[EXERCISE] Rewrite the listing from its start up to and including the line with "Image resolution: width=1080", changing "GUI agent" to "screen assistant" and keeping everything else the same.

━━━━━ DATASET CONTENT ━━━━━

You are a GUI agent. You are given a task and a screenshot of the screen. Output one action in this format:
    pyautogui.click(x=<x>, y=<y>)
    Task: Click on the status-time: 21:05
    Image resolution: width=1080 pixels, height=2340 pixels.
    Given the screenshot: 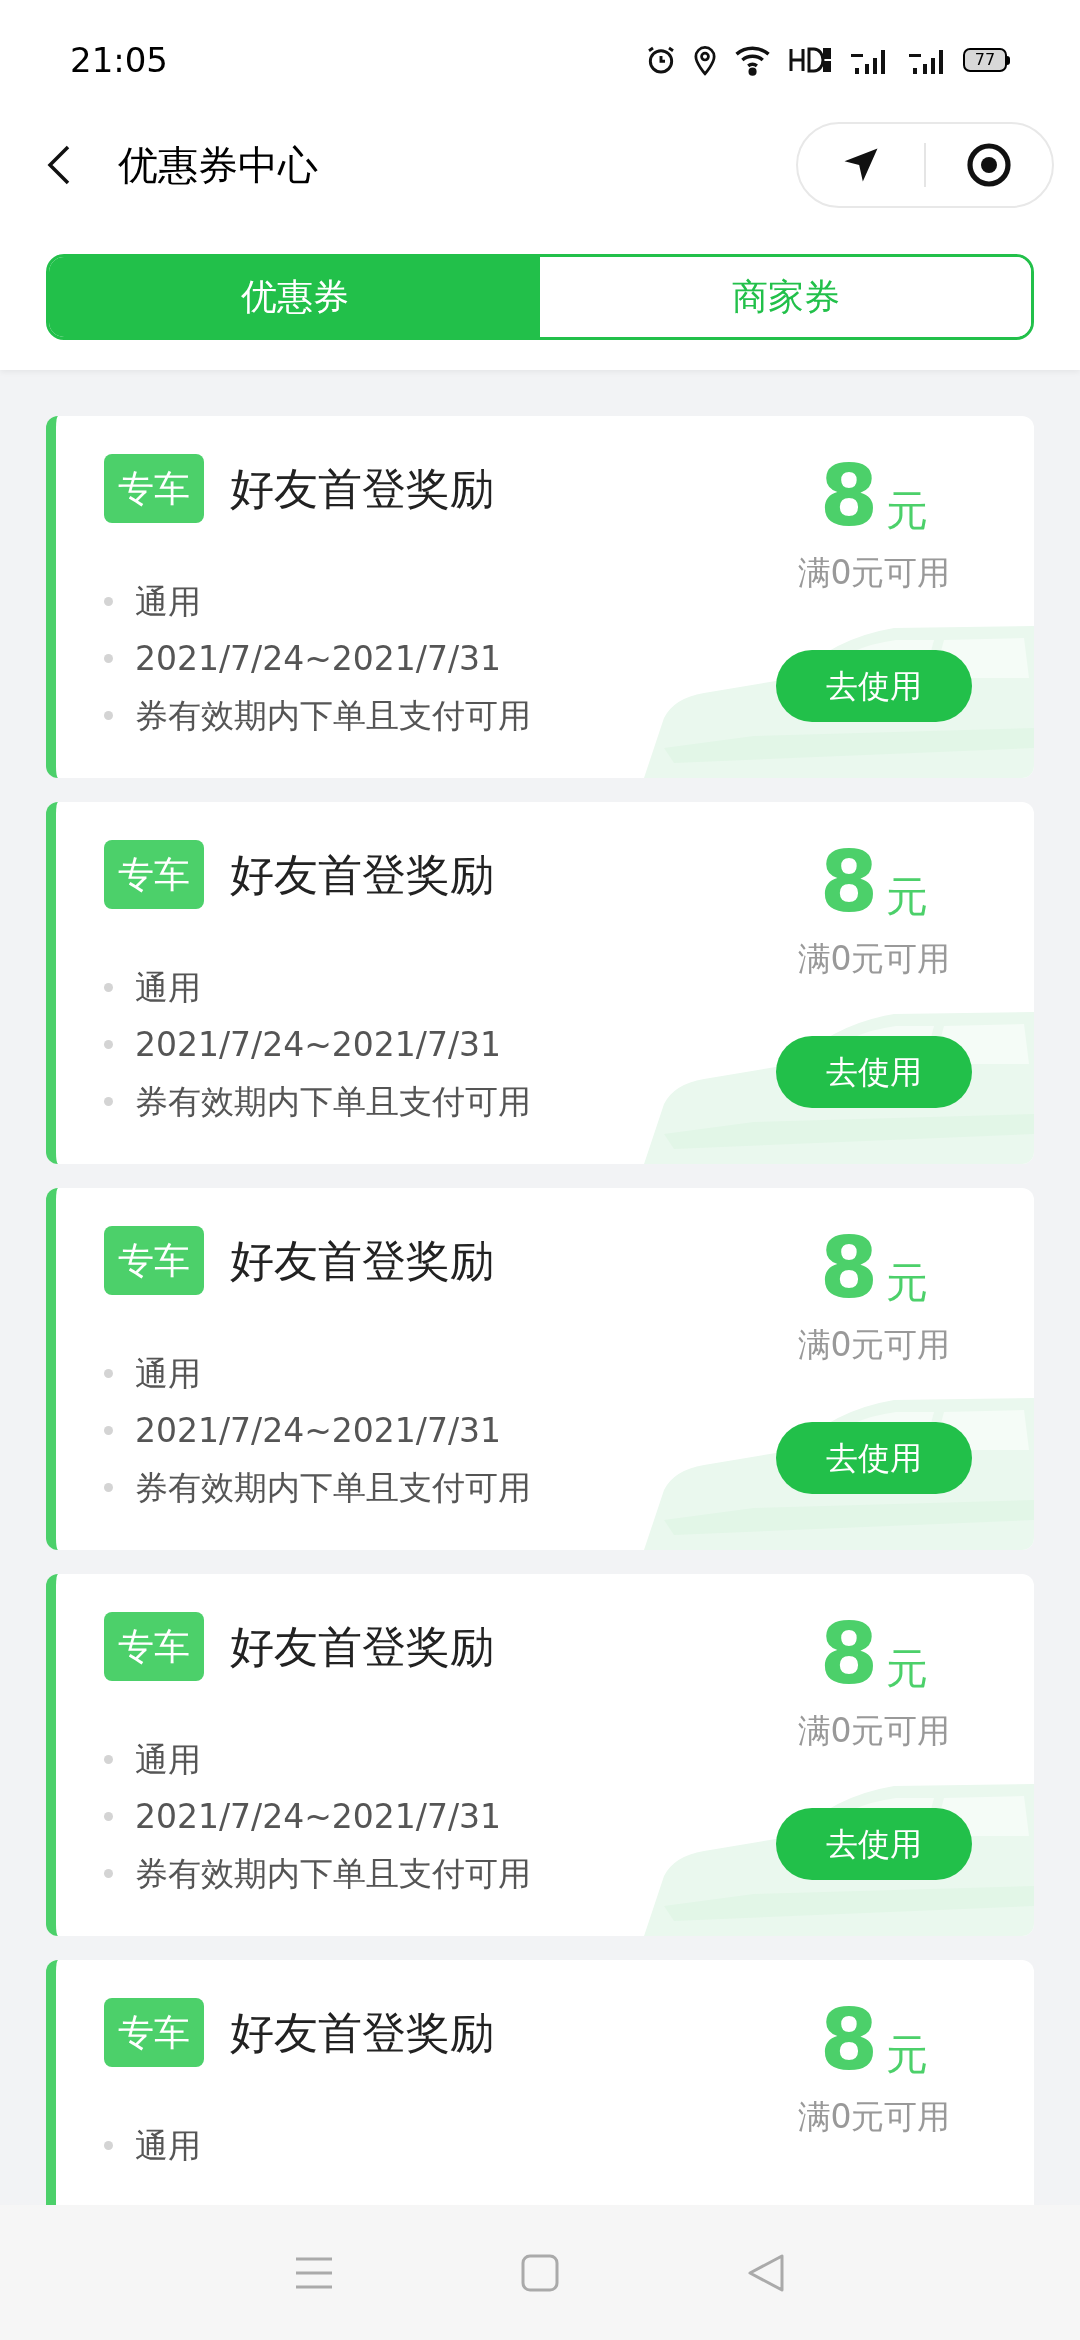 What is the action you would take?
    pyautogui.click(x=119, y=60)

━━━━━

[RESULT FOR THIS EXERCISE]
You are a screen assistant. You are given a task and a screenshot of the screen. Output one action in this format:
    pyautogui.click(x=<x>, y=<y>)
    Task: Click on the status-time: 21:05
    Image resolution: width=1080 pixels, height=2340 pixels.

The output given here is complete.